Fall is the most prominent season for beef cattle, so it is during that time of year when the majority of cattle are grouped together in larger amounts. This increases the risk for BRD along with fluctuations in weather. Studies show that the years with the highest risks for BRD were associated with severe weather environments, rather than average conditions.

== Prevention ==
=== Stress management ===
Stress often serves as the final precursor to BRD. The diseases that make up BRD can persist in a cattle herd for a long period of time before becoming symptomatic, but immune systems weakened by stress can stop controlling the disease. Major sources of stress come from the shipping process and from the co-mingling of cattle. Prior to transportation, electrolytes and vitamins are supplemented to cattle 3–5 days in advance; after transportation, high-quality silage and clean warm water are provided to reduce hunger- and dehydration-related stress.

=== Vaccination ===
Vaccinations exist for several BRD pathogens, but the multitude of possible precursors complicates the process of choosing a vaccine regime. Combination vaccines that target several possible pathogens are commonly sold.

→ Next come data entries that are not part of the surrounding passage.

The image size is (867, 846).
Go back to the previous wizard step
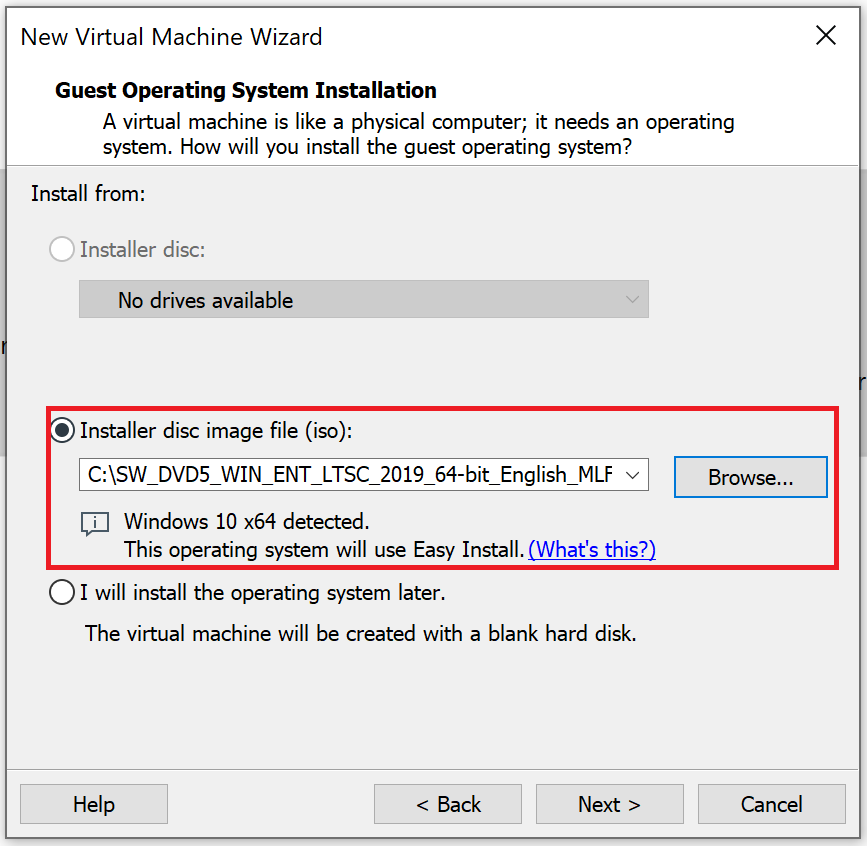tap(447, 804)
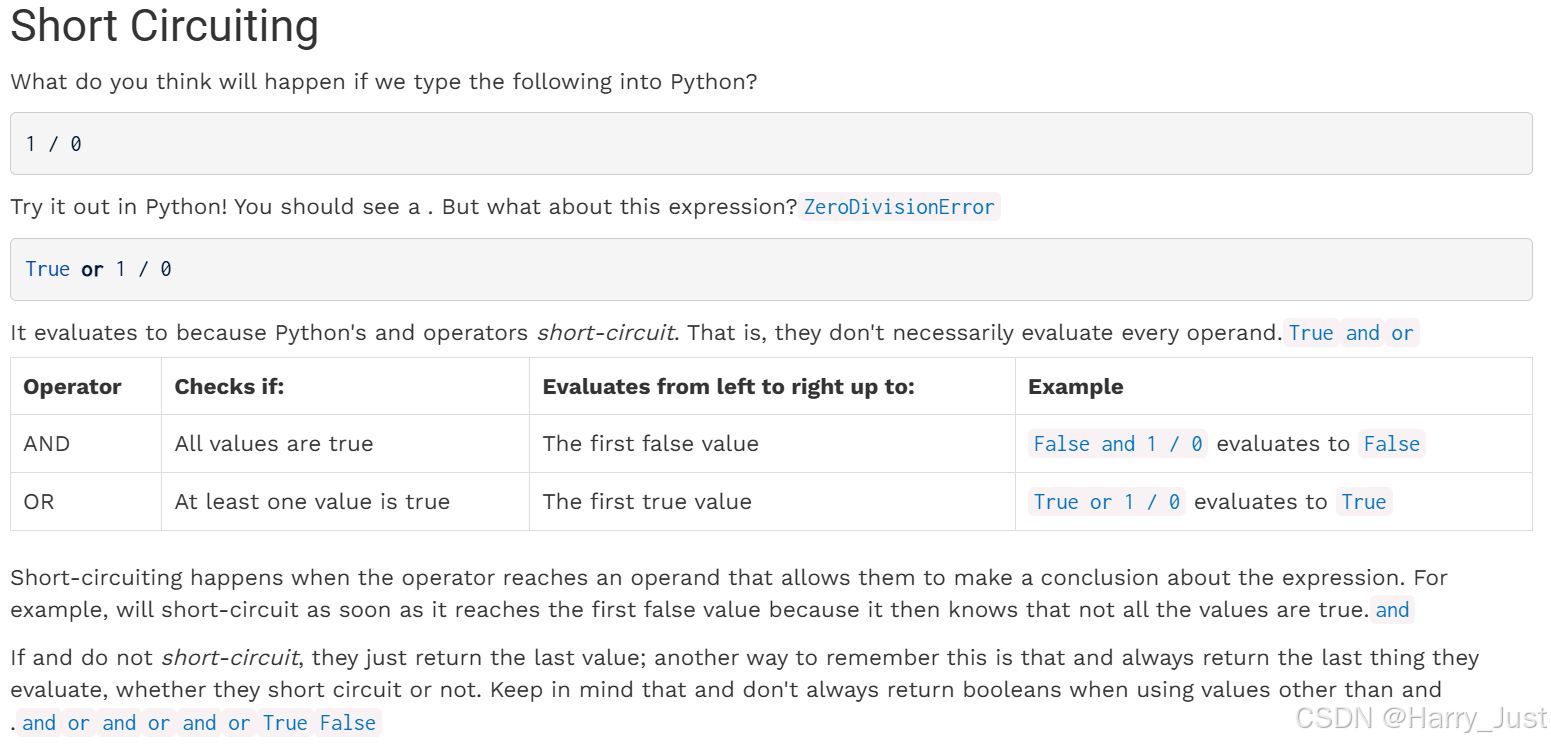Screen dimensions: 1551x745
Task: Click the "False and 1 / 0" code snippet
Action: 1117,444
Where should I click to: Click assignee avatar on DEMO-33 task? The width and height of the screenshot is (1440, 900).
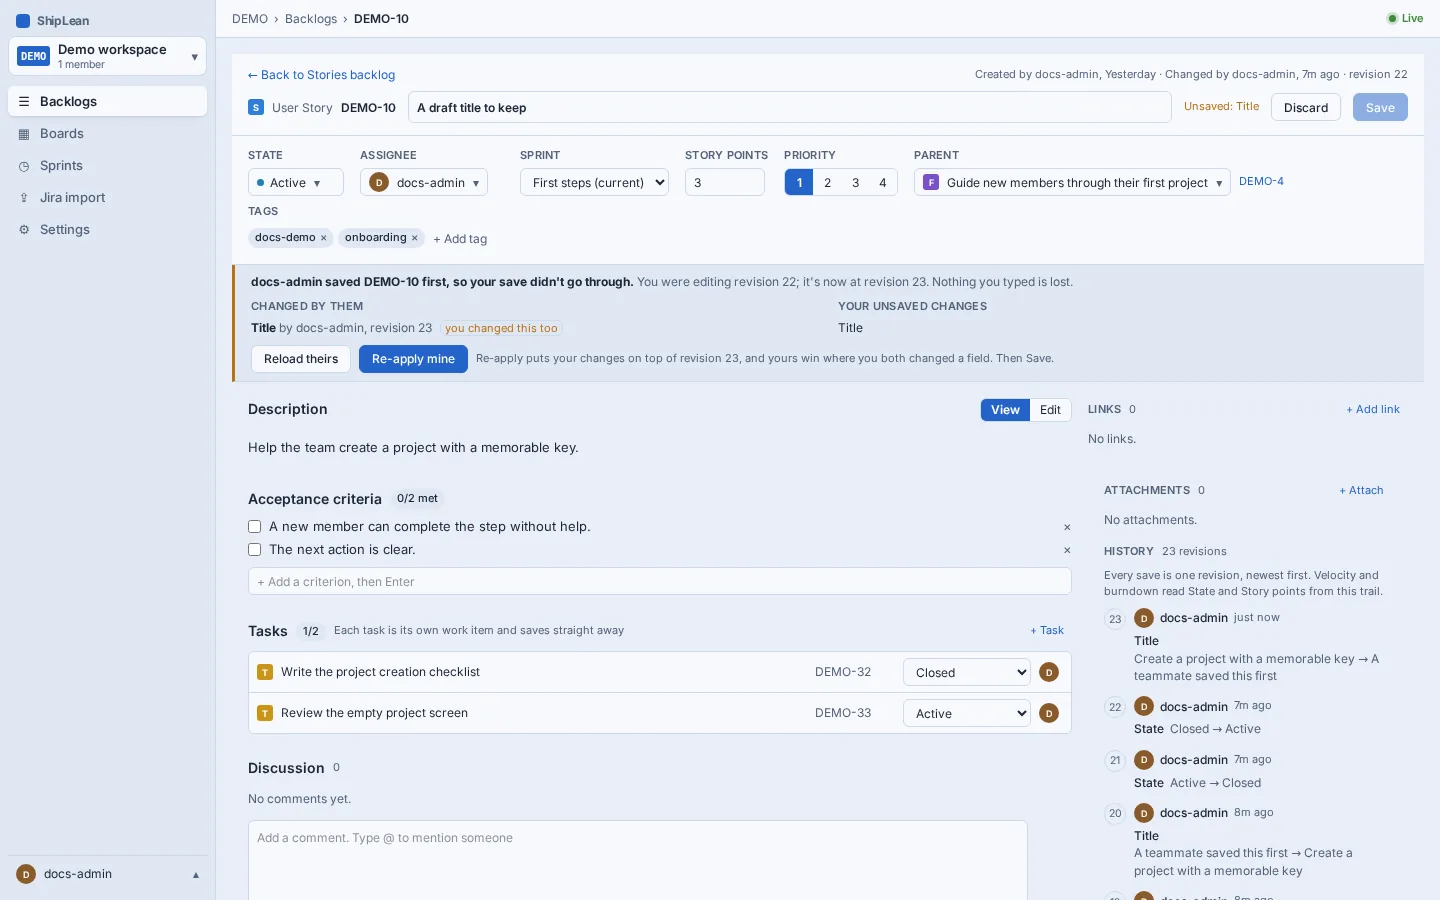(1049, 713)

Vaccines are not completely effective in stopping the disease, but are merely helpful in mitigation. Many of the problems with vaccine effectiveness rest with improper use, such as failing to time vaccine doses appropriately, or not administering them before shipping.

=== Preventive antibiotics ===
It is sometimes acceptable to preventively dose the entire herd with antibiotics. Parenteral (injected) use is associated with a great reduction in mortality but oral use does not appear as effective.

== Treatment ==
Treatment is supportive with optional use of antibiotics. The affected animals should be fed nutrient-dense food and provided with sufficient electrolytes. As with all animals, they should be kept in an area with good ventilation and stable temperatures.

Feed conversion, weight gain, and the resulting economic return are compromised despite recovery. As a result, prevention should be priotized over treating infected animals.

=== Antibiotics ===
Antibiotics can help combat the bacterial factors of the disease and speed up recovery. They are sometimes used after assuming the existence of bacterial infection. Antibiotics are given orally or in the forms of injections. The Virginia Cooperative Extension recommends the following antibiotics:

- Tilmicosin (Micotil)
- Florfenicol (Nuflor)
- Enrofloxacin (Baytril 100)
- Ceftiofur sodium (Naxcel)
- Ceftiofur hydrochloride (Excenel)
- Spectinomycin sulfate (Adspec)
- Flunixin meeglumine (Banamine)

Antibiotics should not be used too liberally due to the increase in multi-drug resistance in responsible bacteria.